Löhne/Bielefeld (WB). Das Schwurgericht Bielefeld hat einen 28-jährigen Mann aus Bad Salzuflen im so genannten Spatenstiel-Prozess wegen Körperverletzung mit Todesfolge zu einer Haftstrafe von vier Jahren verurteilt. 

Donnerstag, 04.05.2017, 13:04 Uhr
Dr. Detlev Binder (links) verteidigt den angeklagten 28-Jährigen bei im sogenannten Spatenstiel-Prozess. Foto: Steve Wasyliw

Die Staatsanwaltschaft hatte im neuerlichen Prozess eine Verurteilung wegen Totschlags von sechs Jahren beantragt. Der Angeklagte soll nach Auffassung des Gerichts an Vatertag 2015 den 49-jährigen Harun A. vor dem Löhner Bahnhof tödlich niedergeschlagen haben. 
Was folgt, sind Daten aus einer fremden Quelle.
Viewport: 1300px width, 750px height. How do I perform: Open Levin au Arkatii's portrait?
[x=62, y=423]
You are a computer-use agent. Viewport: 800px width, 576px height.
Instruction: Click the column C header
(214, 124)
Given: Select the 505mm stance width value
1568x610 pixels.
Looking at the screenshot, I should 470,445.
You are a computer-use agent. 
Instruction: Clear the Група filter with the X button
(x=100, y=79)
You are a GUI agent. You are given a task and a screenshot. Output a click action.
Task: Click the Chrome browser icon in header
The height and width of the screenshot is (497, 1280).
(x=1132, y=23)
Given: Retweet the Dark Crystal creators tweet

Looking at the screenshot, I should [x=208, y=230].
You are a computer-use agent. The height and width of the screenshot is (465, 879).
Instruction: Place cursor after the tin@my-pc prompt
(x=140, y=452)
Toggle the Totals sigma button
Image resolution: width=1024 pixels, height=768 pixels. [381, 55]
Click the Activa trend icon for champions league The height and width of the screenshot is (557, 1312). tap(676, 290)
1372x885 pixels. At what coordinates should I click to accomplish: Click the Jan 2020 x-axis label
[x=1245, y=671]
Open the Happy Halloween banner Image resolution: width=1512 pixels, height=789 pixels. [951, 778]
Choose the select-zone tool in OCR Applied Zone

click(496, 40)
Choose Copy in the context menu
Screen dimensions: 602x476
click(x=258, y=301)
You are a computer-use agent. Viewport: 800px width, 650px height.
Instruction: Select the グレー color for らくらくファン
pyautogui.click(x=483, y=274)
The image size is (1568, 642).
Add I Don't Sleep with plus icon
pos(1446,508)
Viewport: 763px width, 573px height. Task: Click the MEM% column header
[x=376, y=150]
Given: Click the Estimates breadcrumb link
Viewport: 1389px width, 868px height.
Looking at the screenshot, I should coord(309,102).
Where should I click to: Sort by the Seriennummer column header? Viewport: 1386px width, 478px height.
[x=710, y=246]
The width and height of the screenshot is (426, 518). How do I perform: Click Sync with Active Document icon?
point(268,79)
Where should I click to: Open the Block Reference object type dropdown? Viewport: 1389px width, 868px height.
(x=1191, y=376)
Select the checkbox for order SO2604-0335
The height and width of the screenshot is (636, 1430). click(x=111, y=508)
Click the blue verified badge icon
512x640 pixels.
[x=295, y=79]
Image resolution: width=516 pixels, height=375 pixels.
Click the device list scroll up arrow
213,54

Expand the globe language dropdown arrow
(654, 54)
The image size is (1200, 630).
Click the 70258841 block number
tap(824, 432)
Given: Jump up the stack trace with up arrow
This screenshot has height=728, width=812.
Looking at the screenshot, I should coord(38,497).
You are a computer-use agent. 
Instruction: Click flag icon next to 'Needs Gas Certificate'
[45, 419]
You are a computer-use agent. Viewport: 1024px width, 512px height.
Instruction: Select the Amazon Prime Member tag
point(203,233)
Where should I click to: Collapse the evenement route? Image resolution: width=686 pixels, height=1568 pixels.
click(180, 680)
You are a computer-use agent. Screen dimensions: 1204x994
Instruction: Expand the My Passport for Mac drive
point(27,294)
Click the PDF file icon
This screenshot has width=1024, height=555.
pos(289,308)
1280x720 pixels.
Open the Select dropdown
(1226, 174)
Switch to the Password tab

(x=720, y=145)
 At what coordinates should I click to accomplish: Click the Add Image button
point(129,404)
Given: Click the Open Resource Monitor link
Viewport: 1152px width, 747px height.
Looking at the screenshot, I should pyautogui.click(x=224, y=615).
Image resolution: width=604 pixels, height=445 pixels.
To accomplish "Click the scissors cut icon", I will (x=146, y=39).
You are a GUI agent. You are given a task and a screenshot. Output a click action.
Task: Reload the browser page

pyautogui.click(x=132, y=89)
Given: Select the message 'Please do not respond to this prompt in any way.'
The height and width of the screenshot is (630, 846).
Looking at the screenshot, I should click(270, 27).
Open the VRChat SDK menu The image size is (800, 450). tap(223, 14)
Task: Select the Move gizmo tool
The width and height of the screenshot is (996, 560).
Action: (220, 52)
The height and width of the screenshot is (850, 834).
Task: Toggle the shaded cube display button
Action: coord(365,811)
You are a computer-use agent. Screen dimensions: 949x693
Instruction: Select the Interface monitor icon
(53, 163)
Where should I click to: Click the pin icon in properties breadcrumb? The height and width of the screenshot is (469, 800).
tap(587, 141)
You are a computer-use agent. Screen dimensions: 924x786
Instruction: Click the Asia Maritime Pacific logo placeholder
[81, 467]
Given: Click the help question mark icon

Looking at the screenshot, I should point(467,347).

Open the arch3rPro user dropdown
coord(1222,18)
Bei dem Streit im Mai 2015 waren der 49-Jährige Familienvater und der betrunkene Angeklagte samt seiner Clique aufeinandergetroffen. Der 49-Jährige wollte von einem Parkplatz herunterfahren, der Angeklagte und seine Kumpel standen im Weg. Der Familienvater stieg aus und schlug mit einem Spatenstiel auf sein Gegenüber ein. Die Männer entwanden ihm den Stiel und schlugen zurück. Der 49-Jährige ging zu Boden und wurde von mehreren aus der Gruppe getreten und tödlich getroffen.

Einen Fall von Notwehr sahen die Richter nicht.

Das Urteil ist noch nicht rechtskräftig.